Avec ce texte, la majorité précédente avait voulu non pas éliminer le crédit à la consommation, mais protéger les consommateurs, sans décourager ce type de crédit.
Je tiens à le rappeler en cet instant, les Français sont attachés au crédit à la consommation : plus de 9 millions d’entre eux y ont recours pour effectuer de multiples achats. En toutes circonstances, c’est un outil utile et nécessaire à la gestion de leur budget ; il leur permet de réaliser de gros comme de petits achats.
La consommation, nous le savons tous, est l’un des moteurs qui a soutenu la croissance au cours d’une période de crise économique considérable. Elle a, elle-même, très clairement dépendu du crédit à la consommation. Ce constat est toujours d’actualité.
Citons quelques chiffres. Pas moins de 40 % du chiffre d’affaires du secteur de la vente par correspondance, secteur employant 20 000 personnes dans le Nord, région fortement touchée par la crise économique, provient du crédit à la consommation.

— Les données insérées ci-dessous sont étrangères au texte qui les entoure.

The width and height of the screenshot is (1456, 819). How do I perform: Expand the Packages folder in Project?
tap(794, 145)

Dans le secteur automobile, deux véhicules sur trois sont aujourd’hui achetés et financés de cette manière.
Mais encadrer, ce n’est pas interdire.
Avec la loi précitée, nous avons voulu non seulement encadrer le crédit à la consommation, mais aussi protéger les consommateurs les plus fragilisés par la crise.

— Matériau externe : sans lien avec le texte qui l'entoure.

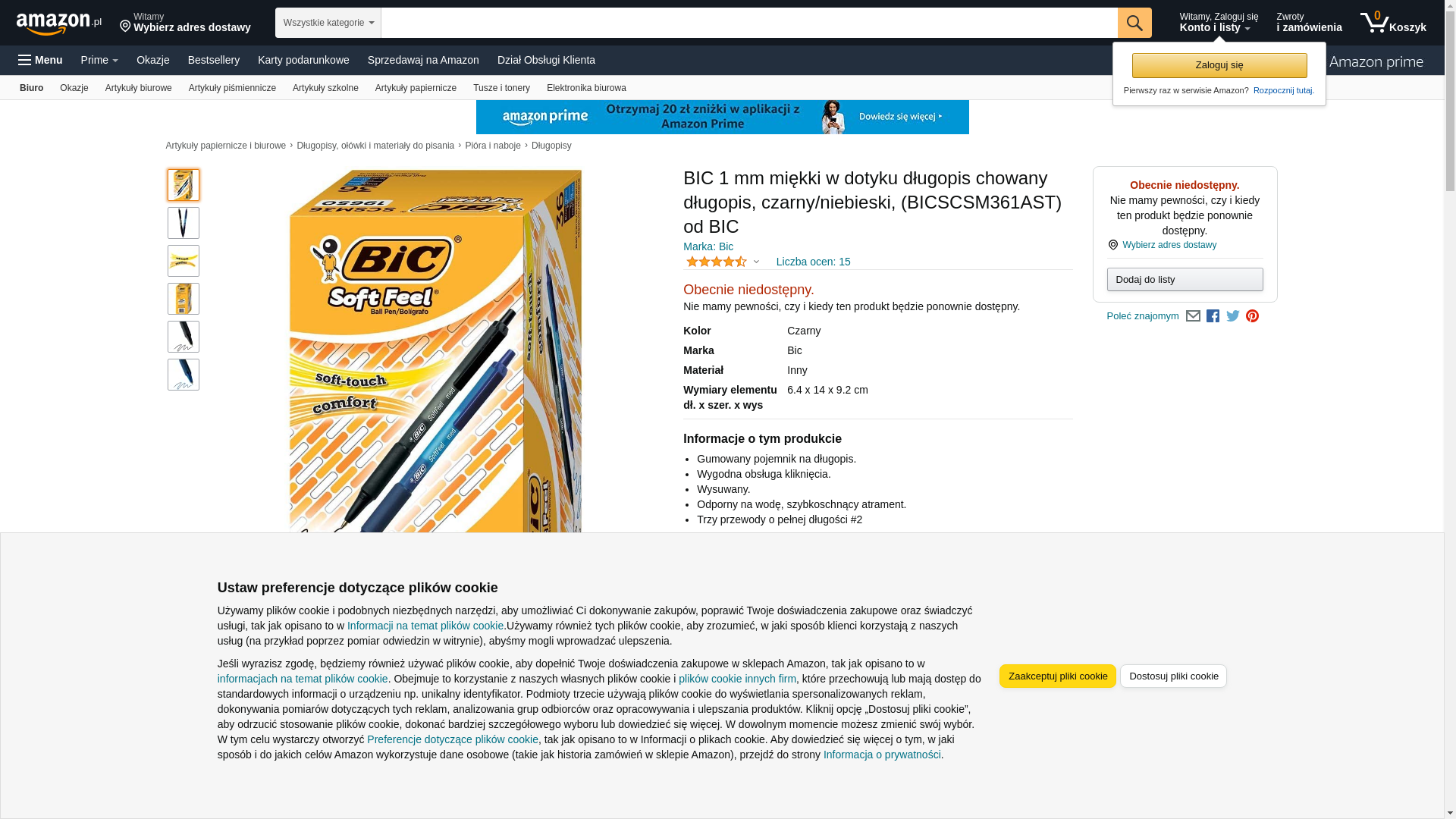
Task: Open the hamburger Menu icon
Action: pos(40,60)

Ainsi la loi Lagarde pourrait-elle se résumer par l’expression suivante : « moins d’excès, plus d’accès ».
Cette loi avait pour objet la poursuite de cinq objectifs : recentrer le crédit renouvelable sur sa vocation, à savoir le financement de petits montants ; réformer l’usure ; mettre fin aux excès en matière de publicité ; mieux s’assurer de la solvabilité des emprunteurs ; éviter que le consommateur-emprunteur ne tombe dans le crédit à son insu.
Permettez-moi de vous le rappeler, mes chers collègues, le crédit à la consommation avait fait l’objet de douze lois en moins de vingt ans.

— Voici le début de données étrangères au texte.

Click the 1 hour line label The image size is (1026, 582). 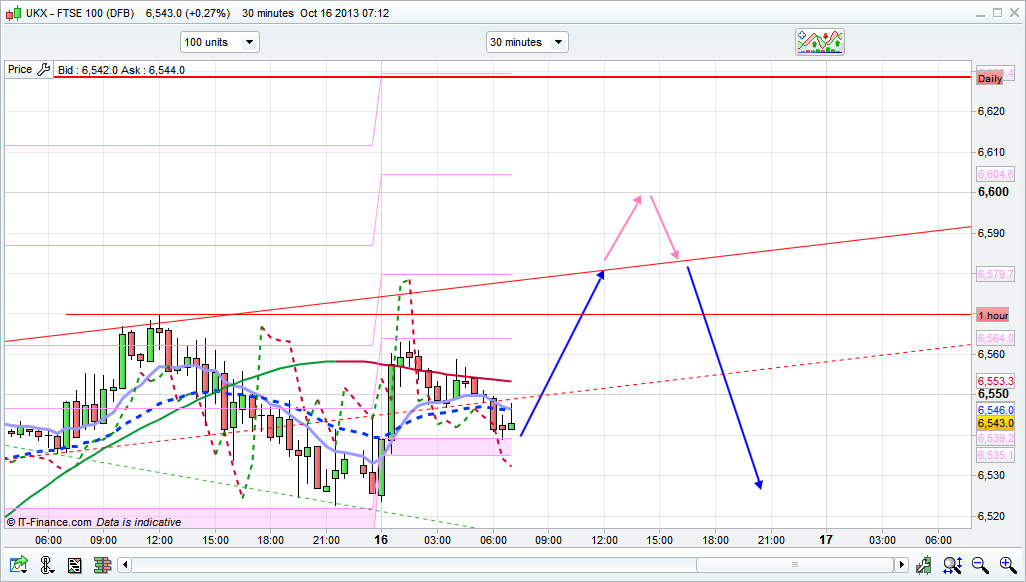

Clairement exprimée, notre volonté était donc de protéger le consommateur en transférant de plus en plus de responsabilités aux prêteurs. La loi Lagarde a donc complété un dispositif déjà très dense.
Dans le même temps, les établissements de crédit ont entièrement réécrit leurs contrats de crédit pour tenir compte des ajouts ou modifications induits par ce nouveau texte législatif.
Nous avons également souhaité que le rapport de force entre le prêteur et le consommateur soit plus équilibré. À cette fin, nous avons protégé ce dernier contre les excès et les abus.
Ainsi, depuis le 1er mai 2011, les mesures de la loi qui encadrent le crédit renouvelable sont entrées en vigueur. Elles empêchent les détenteurs de cartes de fidélité de contracter un crédit malgré eux. Elles donnent le choix aux consommateurs entre crédit classique et crédit renouvelable pour financer leurs achats importants. Elles raccourcissent les durées de remboursement des crédits renouvelables, parfois abusivement longues, afin de réduire le coût de ces derniers pour les consommateurs. Elles prévoient des sécurités à l’entrée en crédit pour prévenir le surendettement. Enfin, elles renforcent l’information et la protection des consommateurs.
Cette réforme a conduit les prêteurs à changer leurs pratiques. Dans les cas prévus par la loi, ils proposeront par courrier aux personnes qui détiennent déjà un crédit renouvelable de modifier leur contrat.
Des mesures comme l’introduction d’une notion d’amortissement minimal pour le crédit renouvelable peuvent être qualifiées d’« innovantes » au regard des textes en vigueur chez nos voisins européens.
Cependant, la loi ayant transféré de nouvelles responsabilités aux prêteurs, tous les consommateurs ne sont pas toujours en mesure d’appréhender la portée de leurs engagements, une fois le contrat de crédit signé.
En effet, encore maintenant, les consommateurs maîtrisent rarement les points clés du crédit à la consommation ou le fonctionnement détaillé des produits comme le crédit renouvelable, parfois appelé « crédit revolving ».
Les principales avancées de cette loi sont encore loin d’être bien connues du grand public.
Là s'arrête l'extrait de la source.